Con su otro nombre, gallinas de Guinea,
fueron consideradas durante mucho tiempo aves ornamentales, aves para lucir en
parques y jardines; pero las aves ornamentales, en principio lo fueron las
gallinas, suelen acabar en la cazuela: ni el pavo real ni el cisne se libraron
de ser asados en su día, y el faisán y la pintada siguen siendo huéspedes de
los mejores hornos. La pintada agradece escoltas vegetales, más bien frutales:
uvas, naranja...
Hay que señalar que el ave de Artemisa
suscitó confusiones con el pavo; no ha lugar: el único pavo conocido en Europa
hasta el siglo XVI fue el pavo real; el común, llamado por los españoles
originariamente “gallo de papada”, es oriundo del Nuevo Mundo, concretamente de
la Nueva España, y no tiene nada que ver con la casta Diana o Artemisa.

**EXTRACTOS DE DATOS**

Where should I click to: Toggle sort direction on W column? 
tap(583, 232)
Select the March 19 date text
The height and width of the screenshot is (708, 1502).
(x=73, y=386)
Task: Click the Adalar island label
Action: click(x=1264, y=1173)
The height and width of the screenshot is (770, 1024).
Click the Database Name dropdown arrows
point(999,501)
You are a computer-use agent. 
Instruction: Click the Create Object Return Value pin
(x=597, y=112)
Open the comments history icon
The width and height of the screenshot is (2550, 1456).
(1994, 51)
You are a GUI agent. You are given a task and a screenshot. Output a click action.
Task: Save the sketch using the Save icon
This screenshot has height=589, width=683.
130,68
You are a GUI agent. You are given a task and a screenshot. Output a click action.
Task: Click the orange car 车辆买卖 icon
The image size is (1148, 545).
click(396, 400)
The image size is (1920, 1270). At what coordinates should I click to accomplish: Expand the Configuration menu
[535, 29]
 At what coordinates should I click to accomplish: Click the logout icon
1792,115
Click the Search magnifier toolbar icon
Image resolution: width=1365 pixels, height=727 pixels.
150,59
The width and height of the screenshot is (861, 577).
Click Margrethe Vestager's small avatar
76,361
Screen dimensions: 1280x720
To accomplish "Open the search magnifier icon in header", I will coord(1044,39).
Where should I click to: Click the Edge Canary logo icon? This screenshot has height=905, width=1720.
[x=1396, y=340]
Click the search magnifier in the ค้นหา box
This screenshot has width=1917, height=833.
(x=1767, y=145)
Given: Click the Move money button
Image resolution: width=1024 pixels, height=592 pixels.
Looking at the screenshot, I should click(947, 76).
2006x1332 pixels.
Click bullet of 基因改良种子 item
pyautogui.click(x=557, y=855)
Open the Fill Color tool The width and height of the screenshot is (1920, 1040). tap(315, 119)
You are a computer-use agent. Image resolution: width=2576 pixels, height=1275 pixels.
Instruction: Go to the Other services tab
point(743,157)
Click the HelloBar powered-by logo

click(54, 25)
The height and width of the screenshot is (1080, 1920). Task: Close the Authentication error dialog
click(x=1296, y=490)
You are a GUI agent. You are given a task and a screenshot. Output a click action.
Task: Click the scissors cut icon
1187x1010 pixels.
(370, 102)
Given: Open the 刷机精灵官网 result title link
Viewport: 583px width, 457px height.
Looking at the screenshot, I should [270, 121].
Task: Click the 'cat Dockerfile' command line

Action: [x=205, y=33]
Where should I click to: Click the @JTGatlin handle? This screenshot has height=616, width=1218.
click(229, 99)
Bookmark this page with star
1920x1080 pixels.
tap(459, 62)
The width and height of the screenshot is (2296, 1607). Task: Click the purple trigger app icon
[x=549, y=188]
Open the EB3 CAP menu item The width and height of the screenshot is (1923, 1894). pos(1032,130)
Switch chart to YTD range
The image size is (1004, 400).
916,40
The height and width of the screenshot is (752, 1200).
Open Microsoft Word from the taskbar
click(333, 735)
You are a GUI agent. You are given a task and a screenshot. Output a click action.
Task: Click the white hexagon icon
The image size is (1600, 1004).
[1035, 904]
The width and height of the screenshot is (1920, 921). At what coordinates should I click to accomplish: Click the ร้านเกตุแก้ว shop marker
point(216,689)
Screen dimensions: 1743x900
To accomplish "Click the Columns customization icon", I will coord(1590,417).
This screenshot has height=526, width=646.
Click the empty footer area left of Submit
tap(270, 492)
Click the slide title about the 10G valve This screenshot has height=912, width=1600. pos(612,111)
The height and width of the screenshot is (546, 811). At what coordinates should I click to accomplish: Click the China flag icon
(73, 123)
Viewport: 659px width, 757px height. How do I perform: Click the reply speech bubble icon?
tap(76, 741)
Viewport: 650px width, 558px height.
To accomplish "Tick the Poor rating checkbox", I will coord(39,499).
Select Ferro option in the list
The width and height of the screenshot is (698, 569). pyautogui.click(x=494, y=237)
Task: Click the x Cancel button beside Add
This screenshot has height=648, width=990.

**PROBLEMA BREVE 1**
Reescribe en forma de lista breve el párrafo del texto sobre la pintada que empieza con «Hay que señalar que el ave de Artemisa». Conserva sus datos principales.
**PROBLEMA BREVE 2**
Escribe lo que sigue al texto sobre la pintada, empezando después de su última oración.

**RESULTADO FINAL 1**
- El ave de Artemisa se confundió con el pavo, pero esa confusión no tiene razón de ser.
- Hasta el siglo XVI, el único pavo conocido en Europa fue el pavo real.
- El pavo común procede del Nuevo Mundo, en concreto de la Nueva España. Los españoles lo llamaron al principio «gallo de papada».
- Este pavo no tiene nada que ver con la casta Diana o Artemisa.

**RESULTADO FINAL 2**
Difícilmente mi madre, ¡ay mi madre!,
tenía esos conocimientos históricos-gastronómicos-grecolatinos, pero cocinaba
como los ángeles, si es que los ángeles llegaron a cocinar y, en su homenaje,
ahí va esta receta recordando ese plato con aquellas aves de corral elaborada,
como guiso de pintada, con vino dulce y acompañada de frutos secos: almendras,
orejones, ciruelas, piñones y pasas.
Ingredientes:
Para 6 personas:
1 gallo o capón, mejor
si es pintada, troceado.
6 cebollitas moradas.
2 pimientos verdes
3 dientes de ajo
100 g de orejones de
albaricoque, de los secados en cañizos
100 g de piñones
100 g de almendras
100 g de ciruelas secas,
Ella utilizaba las secadas por si misma
1 copa de vino fino
1/2 l de vino blanco
moscatel
1 copa de vinagre de
Jerez
aceite de oliva
sal
pimienta
romero
perejil picado
Elaboración:
Sofreír los ajos en una tartera con un
buen chorro de aceite de oliva. Salpimienta los trozos del gallo, pollo o capón
y dorarlos en la tartera. Retirar la carne a una fuente e incorporar las
cebollitas y los pimientos picados. Dejar que se pochen o caramelicen unos 10
minutos.
Introducir los trozos de gallo, pollo o
capón, un vasito de vinagre, el vino fino y el vino dulce. Salpimentar y dejar
que el alcohol se evapore. Verter agua y cocinar el guiso entre 50 o 60 minutos
aproximadamente.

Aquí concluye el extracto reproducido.